The iOS SDK includes an application programming interface (API) that links software applications
and the platform on which they run. APIs can be created in various ways and have useful programming
libraries and other tools. The iPhone SDK provides tools for Apple’s touch interface and its iOS
operating system, which is used to run Apple’s iPhone and other Apple mobile devices such as the iPad.
To create an application on Android, it was decided to choose the following technology stack, which
will significantly simplify development through the newly created JetBrains Kotlin programming
language. Developing an Android mobile app can use Java or Kotlin. Java is a reputable programming
language with powerful open-source tools and libraries to help developers. However, Kotlin has become
a more stable and reliable development option for Android Studio. Java has certain limitations that
prevent the development of the Android API. Kotlin is inherently light, clean, and much less verbose.
In other words, Kotlin was explicitly designed to improve existing Java models by offering solutions to
API design flaws. Here for the development of the Android app, was preferred Kotlin mobile.
Android Studio provides code editing, debugging, productivity tools, a flexible build system, and
an instant build/deployment system.

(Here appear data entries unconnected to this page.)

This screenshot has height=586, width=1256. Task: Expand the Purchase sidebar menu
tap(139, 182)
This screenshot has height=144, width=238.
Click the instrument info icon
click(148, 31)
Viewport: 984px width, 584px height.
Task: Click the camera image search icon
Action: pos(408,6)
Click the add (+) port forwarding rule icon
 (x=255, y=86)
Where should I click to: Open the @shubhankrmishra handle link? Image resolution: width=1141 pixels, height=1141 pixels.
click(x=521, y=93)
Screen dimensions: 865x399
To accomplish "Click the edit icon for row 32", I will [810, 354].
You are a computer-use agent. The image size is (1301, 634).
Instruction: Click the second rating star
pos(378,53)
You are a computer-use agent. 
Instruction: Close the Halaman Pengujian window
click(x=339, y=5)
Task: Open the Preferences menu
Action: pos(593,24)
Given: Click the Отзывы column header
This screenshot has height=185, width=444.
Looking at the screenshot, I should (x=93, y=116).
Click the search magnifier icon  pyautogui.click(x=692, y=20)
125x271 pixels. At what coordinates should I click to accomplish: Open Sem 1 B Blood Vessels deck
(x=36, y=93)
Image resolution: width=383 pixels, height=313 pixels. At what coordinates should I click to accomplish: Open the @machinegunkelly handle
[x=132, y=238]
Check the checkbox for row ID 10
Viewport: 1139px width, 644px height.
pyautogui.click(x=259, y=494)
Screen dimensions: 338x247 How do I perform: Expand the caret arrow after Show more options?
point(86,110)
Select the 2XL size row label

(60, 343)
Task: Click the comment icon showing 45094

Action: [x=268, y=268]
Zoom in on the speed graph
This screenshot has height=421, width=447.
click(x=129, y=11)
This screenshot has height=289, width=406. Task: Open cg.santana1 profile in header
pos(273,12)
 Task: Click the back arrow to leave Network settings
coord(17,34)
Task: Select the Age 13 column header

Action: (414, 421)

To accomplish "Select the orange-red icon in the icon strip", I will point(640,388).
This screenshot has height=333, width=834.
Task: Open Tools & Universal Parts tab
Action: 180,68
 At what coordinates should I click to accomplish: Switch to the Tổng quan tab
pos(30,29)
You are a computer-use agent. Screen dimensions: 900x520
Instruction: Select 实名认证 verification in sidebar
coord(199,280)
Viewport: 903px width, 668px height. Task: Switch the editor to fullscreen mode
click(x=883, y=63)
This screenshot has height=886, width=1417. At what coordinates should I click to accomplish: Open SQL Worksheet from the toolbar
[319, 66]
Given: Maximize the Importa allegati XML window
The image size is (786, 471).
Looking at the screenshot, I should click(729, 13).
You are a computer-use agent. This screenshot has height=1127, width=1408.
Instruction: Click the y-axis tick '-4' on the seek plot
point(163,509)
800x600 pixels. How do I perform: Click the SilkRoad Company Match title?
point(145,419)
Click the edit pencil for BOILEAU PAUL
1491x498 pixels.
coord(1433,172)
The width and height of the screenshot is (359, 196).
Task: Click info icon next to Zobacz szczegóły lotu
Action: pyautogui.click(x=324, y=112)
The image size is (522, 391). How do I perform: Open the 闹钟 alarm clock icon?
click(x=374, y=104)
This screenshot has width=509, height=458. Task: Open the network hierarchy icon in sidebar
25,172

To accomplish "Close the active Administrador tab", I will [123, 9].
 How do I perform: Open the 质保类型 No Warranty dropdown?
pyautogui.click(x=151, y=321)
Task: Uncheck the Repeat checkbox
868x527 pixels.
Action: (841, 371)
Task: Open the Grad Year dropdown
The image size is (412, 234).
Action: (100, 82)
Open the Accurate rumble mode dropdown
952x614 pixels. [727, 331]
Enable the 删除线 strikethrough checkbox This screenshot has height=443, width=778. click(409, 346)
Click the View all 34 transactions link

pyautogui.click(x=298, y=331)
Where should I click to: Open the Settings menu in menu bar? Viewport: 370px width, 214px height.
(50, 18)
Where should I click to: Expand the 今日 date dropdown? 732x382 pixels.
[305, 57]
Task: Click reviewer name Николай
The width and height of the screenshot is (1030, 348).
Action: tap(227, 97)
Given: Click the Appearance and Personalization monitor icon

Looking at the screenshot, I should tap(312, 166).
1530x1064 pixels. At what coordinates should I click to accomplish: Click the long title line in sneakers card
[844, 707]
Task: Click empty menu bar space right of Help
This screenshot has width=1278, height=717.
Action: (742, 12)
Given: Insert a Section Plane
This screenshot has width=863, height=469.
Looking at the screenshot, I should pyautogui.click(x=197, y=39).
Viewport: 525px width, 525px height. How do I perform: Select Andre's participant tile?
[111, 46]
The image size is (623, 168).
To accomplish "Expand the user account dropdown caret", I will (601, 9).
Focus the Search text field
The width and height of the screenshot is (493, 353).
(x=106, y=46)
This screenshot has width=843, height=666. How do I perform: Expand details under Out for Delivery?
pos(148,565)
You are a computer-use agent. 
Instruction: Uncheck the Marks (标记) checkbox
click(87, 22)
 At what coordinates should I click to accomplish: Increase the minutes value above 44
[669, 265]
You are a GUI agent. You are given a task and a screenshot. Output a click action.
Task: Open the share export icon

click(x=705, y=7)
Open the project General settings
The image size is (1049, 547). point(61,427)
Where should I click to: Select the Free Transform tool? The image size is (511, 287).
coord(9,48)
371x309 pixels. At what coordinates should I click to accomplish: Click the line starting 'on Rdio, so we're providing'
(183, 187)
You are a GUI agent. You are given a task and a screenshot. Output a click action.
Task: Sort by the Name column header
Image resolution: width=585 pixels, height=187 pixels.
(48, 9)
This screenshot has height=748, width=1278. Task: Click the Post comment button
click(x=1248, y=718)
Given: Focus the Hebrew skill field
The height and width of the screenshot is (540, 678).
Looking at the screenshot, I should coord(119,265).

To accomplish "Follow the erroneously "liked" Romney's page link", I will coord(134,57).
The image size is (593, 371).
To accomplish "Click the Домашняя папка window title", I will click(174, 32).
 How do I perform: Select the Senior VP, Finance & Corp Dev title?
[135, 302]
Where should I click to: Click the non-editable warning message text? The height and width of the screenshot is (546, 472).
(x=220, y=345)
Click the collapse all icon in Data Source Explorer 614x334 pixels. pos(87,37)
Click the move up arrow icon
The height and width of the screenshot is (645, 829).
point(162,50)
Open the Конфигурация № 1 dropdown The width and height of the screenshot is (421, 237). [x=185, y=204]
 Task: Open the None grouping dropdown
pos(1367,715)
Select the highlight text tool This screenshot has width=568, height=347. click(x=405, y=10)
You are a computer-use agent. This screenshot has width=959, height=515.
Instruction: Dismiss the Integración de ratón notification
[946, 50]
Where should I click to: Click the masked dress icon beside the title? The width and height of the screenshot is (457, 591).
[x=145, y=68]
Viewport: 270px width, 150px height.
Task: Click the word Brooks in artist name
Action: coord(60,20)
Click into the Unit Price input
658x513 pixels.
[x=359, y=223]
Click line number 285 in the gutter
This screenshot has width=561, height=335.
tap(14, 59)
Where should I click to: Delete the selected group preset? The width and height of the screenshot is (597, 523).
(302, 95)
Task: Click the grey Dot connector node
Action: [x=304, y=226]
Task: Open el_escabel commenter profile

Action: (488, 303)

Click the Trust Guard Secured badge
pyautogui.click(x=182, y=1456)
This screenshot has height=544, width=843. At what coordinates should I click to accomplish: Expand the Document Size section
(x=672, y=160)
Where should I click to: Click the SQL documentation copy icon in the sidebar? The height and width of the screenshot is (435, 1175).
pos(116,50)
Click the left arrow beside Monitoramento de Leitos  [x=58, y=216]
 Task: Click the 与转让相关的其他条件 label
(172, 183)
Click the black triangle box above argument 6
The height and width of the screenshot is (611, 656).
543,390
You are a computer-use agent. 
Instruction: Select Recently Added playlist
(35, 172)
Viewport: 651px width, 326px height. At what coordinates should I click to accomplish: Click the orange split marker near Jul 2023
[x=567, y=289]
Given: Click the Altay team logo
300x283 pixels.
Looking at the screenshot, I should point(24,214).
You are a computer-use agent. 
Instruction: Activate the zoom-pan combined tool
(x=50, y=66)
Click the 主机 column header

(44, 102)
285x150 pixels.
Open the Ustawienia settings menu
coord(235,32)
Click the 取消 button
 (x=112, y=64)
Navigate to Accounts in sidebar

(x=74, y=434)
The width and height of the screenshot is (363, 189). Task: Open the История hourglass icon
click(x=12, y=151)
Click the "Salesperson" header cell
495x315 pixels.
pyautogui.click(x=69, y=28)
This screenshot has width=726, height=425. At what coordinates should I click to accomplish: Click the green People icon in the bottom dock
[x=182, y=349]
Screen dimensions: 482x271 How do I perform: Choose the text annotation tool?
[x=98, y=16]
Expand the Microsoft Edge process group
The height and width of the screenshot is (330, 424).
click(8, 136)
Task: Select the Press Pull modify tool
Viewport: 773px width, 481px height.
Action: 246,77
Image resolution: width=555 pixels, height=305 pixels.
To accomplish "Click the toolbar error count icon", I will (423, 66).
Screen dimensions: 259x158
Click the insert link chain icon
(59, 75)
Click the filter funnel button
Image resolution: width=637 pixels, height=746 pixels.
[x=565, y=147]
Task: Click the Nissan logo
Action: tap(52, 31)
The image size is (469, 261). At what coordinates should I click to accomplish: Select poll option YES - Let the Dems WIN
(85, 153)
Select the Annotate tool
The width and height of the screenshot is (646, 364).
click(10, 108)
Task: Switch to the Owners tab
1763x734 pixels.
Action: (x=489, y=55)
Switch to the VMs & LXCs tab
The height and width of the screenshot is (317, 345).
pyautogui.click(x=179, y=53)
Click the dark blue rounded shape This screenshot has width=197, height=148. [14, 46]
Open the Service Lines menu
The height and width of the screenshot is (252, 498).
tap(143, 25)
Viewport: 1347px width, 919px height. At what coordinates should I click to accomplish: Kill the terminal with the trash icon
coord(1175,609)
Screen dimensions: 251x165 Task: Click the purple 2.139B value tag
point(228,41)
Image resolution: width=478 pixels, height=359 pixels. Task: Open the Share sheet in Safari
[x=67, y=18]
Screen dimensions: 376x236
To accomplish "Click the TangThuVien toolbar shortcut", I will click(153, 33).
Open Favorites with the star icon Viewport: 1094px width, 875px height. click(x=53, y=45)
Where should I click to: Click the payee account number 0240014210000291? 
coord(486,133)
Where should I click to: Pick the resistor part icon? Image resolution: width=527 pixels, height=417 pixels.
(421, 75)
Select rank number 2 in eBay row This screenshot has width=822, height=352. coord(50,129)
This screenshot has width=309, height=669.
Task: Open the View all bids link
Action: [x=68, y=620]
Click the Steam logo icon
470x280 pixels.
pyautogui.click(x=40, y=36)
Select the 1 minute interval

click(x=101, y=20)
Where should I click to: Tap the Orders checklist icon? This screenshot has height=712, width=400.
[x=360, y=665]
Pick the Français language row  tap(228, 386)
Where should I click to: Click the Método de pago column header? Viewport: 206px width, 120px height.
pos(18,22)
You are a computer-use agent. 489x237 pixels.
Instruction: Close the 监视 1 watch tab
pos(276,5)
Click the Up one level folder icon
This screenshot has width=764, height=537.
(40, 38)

It allows you to focus on creating applications and does not distract
from any shortcomings that could take up time since everything is effortless to set up. After setting up,
all the necessary modules will be loaded automatically. With Android Developer Tools (ADT), you get
full support for Android app development. In addition to providing dedicated coding support for
Android, ADT allows developers to use various on-device debugging tools, a graphical user interface
designer, emulators, and support for fully automated test scripts.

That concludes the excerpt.